I’m so excited to share the results of Kiska’s DNA test! Thanks, everyone, for submitting your guesses–it was really interesting to get other opinions.
Let’s get started! Here’s a breakdown of the guesses–how did yours compare?
If you completed the survey, you know that I listed the most common breed guesses I hear and then added an “other” section if you had a different idea. Looking at the results, most people believe Kiska is a Great Pyrenees / Lab mix, followed closely by Great Pyrenees / Maremma and Great Pyrenees / English Cream Retriever.
Related: Embark DNA Test: What’s Kiska?
Some of the “other” guesses included:
- Pyr / Lab / Husky
- Pyr / Samoyed
- Pyr / Golden / Lab
- Pyr / Border Collie
All great responses, but my favorite “other” response was:
“Kiska is a petite Great Pyrenees.”
And you know what? The person who guessed this was absolutely right.
The Embark DNA Reveal
Kiska is, much to my surprise, 100% Great Pyrenees.
I was almost positive she was a mix. I would have put money on it. Turns out, she’s just our dainty, little one. Our pocket pyr <3
I was most eager to learn her breed, but I couldn’t wait to find out her health results. Without knowing her history, I wanted to learn everything I could about her. Many of these things can’t be prevented, but I can be prepared.
Clear from 163 tested genetic diseases! Even though I know where Mauja and Atka came from, I’m going to test them as well. It never hurts to know!
It was fascinating to go through the Embark DNA test results, but I was most intrigued by their “Wolfiness Score.”
Kiska’s score came back as 3.4%, which is apparently a high score. I definitely didn’t know what it meant, but after a bit of reading, it completely makes sense for her personality.
Your dog’s Wolfiness Score is based on hundreds of markers across the genome where dogs (or almost all of them) are the same, but wolves tend to be different. These markers are thought to be related to “domestication gene sweeps” where early dogs were selected for some trait. Scientists have known about “domestication gene sweeps” for years, but do not yet know why each sweep occurred. By finding rare dogs carrying a wolf gene at a certain marker, we can make associations with behavior, size, metabolism, and development that likely caused these unique signatures of “doggyness” in the genome. – Embark
The test states that most dogs have a Wolfiness Score of 1% or less, showing Kiska does have a high score. But I still didn’t quite understand what that meant.
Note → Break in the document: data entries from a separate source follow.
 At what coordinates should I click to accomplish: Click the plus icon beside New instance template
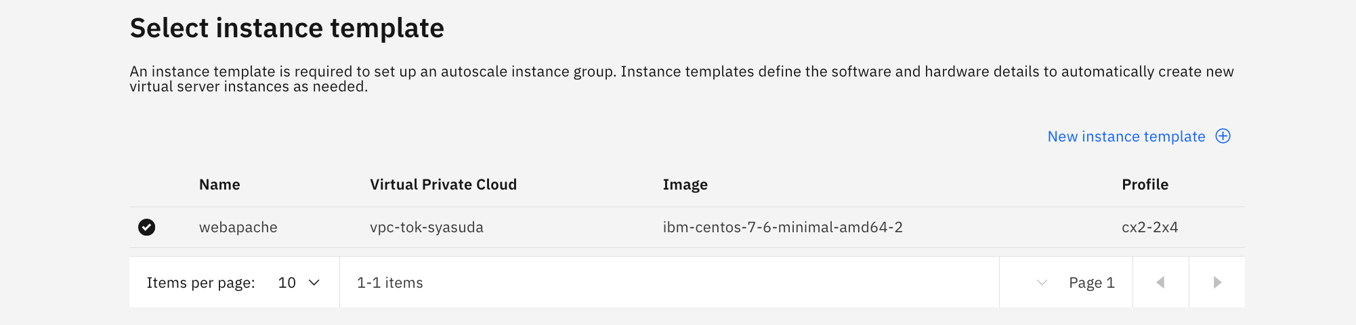point(1223,136)
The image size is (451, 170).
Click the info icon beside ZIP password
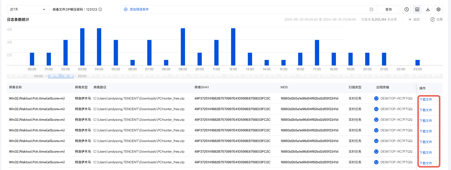[100, 9]
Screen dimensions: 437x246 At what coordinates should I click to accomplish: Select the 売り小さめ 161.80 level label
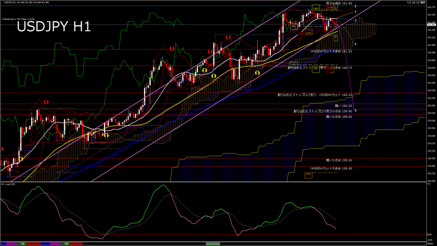[339, 3]
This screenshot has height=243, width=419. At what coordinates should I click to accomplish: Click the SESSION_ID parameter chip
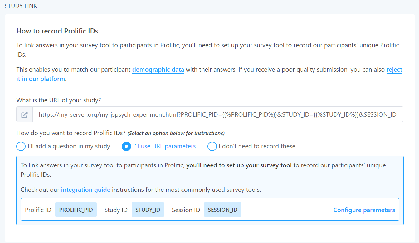tap(222, 210)
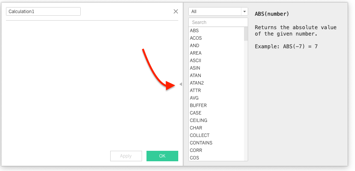The width and height of the screenshot is (355, 171).
Task: Collapse the function list panel arrow
Action: [181, 85]
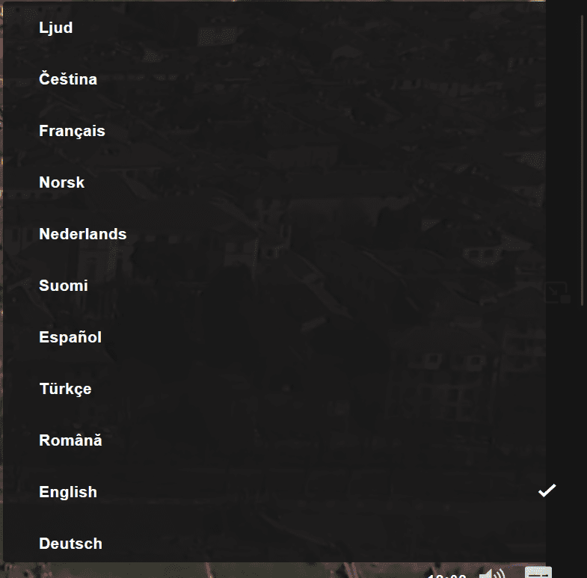Select Română language entry

click(x=70, y=440)
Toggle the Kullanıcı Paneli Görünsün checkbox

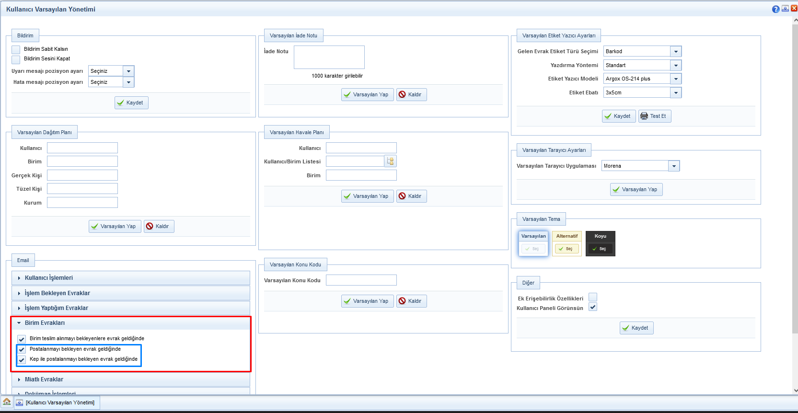(593, 307)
Your dog’s Wolfiness Score is not a measure of recent dog-wolf hybridization (the breed mix analysis report would tell you if your dog has any recent wolf ancestry). Instead, the wolfiness score is based on the number of wolf genetic markers your dog has in our unique wolfiness marker panel. While these wolf genes (or, more scientifically speaking, alleles) could be in your dog because it is a wolfdog hybrid, wolfiness scores below 10 are almost always due to ancient wolf genes that have survived many generations to be carried in your dog. These may date back to the original domestication event 15,000 years ago or to more recent dog-wolf matings only a few thousand years ago, but either way they are bits of a wild past that survive in your dog! – Embark
I know DNA tests aren’t 100% accurate, but I’m glad I decided to test Kiska. Now, I feel like I can actually give an answer when people ask about her breed.
Are you shocked by Kiska’s breed results?
The winner of the $50 Amazon gift card has been contacted, so be sure to check your email!